At the heart of Armstrong’s issue is that other crypto platforms have already been offering interest on crypto assets, similar to the way banks pay interest on cash deposits. In his thread attacking the SEC for what he called “sketchy” and “intimidation tactics behind closed doors,” Armstrong also bemoaned that “plenty of other crypto companies continue to offer a lend feature, but Coinbase is somehow not allowed to.”
But the question around what exactly the SEC sees as above and below board in the crypto space has been boiling for years. The agency has punted on opportunities to more clearly define what might be a security in crypto — only going as far as saying that bitcoin and ether, the two largest cryptocurrencies by market cap, are most likely not securities. In regards to stablecoins, the cryptocurrencies that maintain a peg to the dollar or other base currencies, the SEC had not previously made them a priority.

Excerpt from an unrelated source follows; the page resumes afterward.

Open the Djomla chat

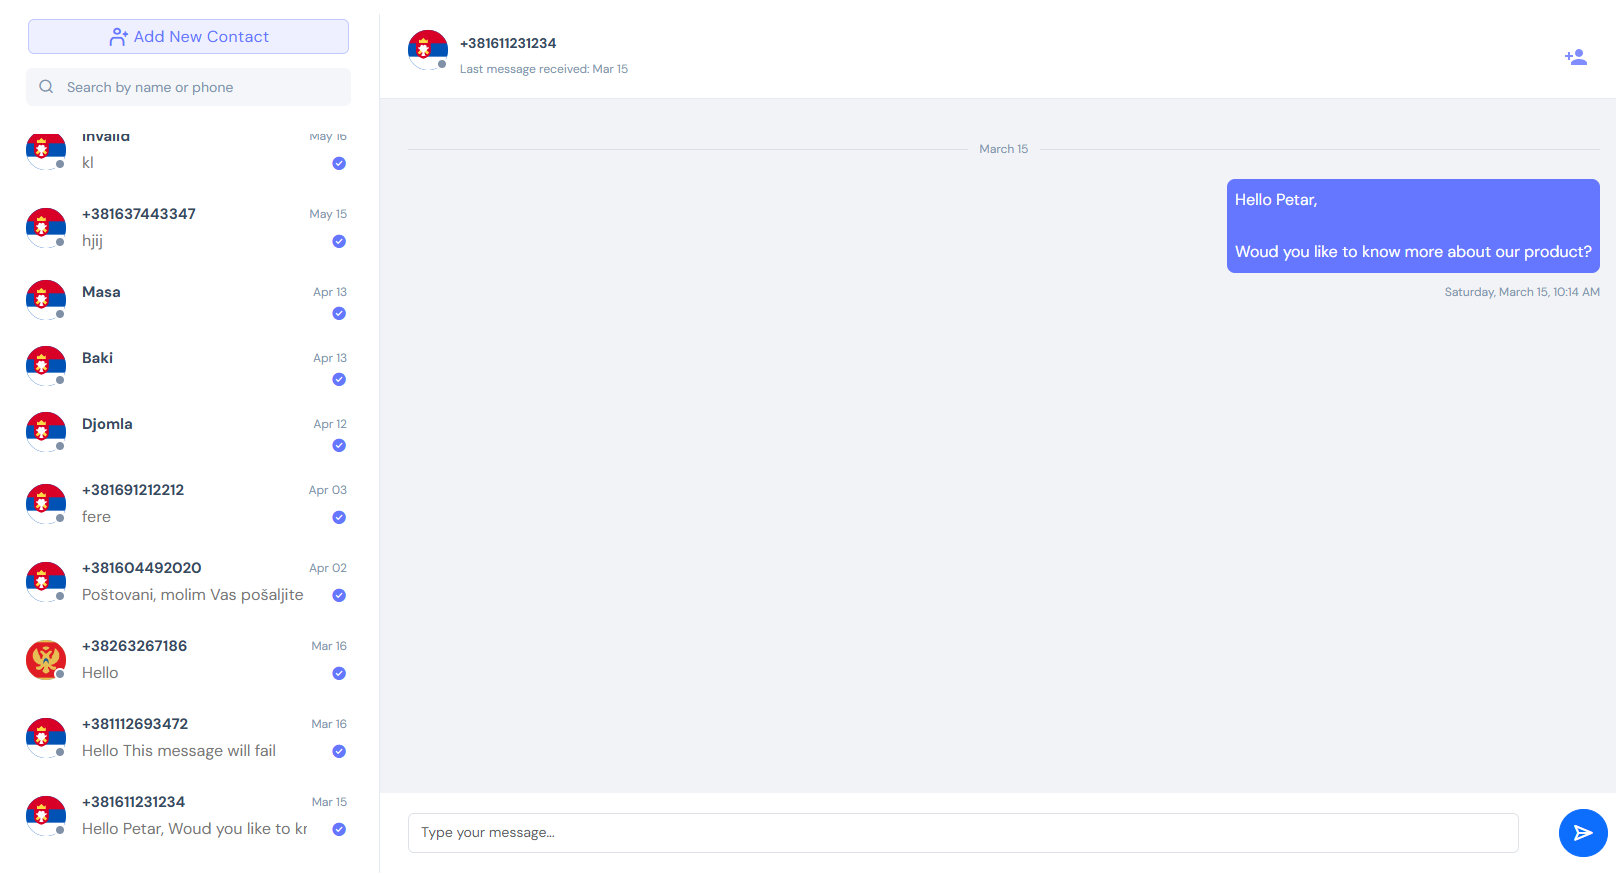(190, 432)
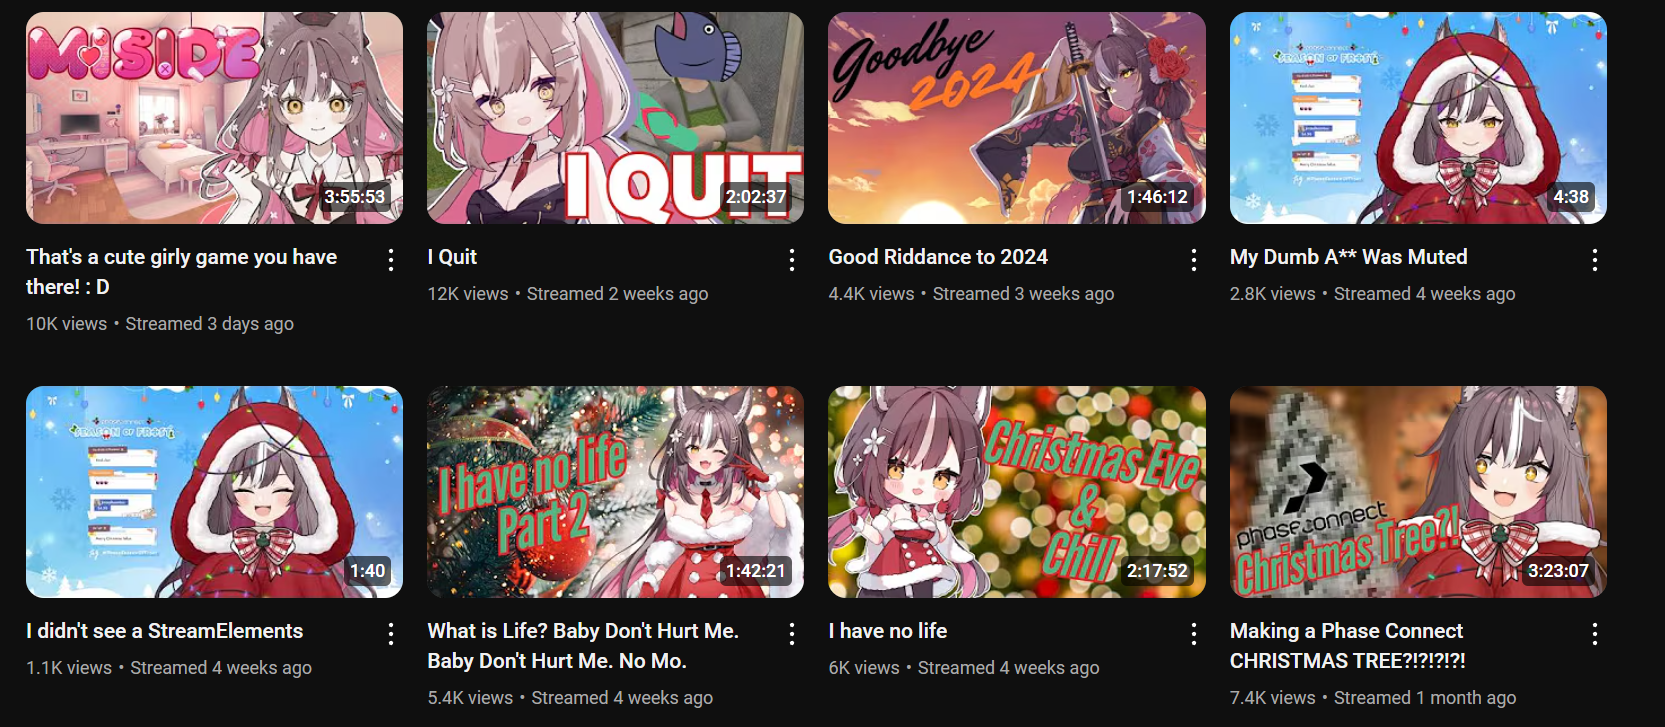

The Federal Reserve, however, had been sounding the alarm over the impact a run on stablecoins could have for the traditional financial sector.
Wall Street veteran Caitlin Long, now also the founder and CEO of Avanti Bank, one of the first crypto platforms to win a banking charter, told Yahoo Finance that even though the SEC hasn’t taken issue with companies offering interest on crypto before doesn’t mean they wouldn’t want to make an example out of Coinbase.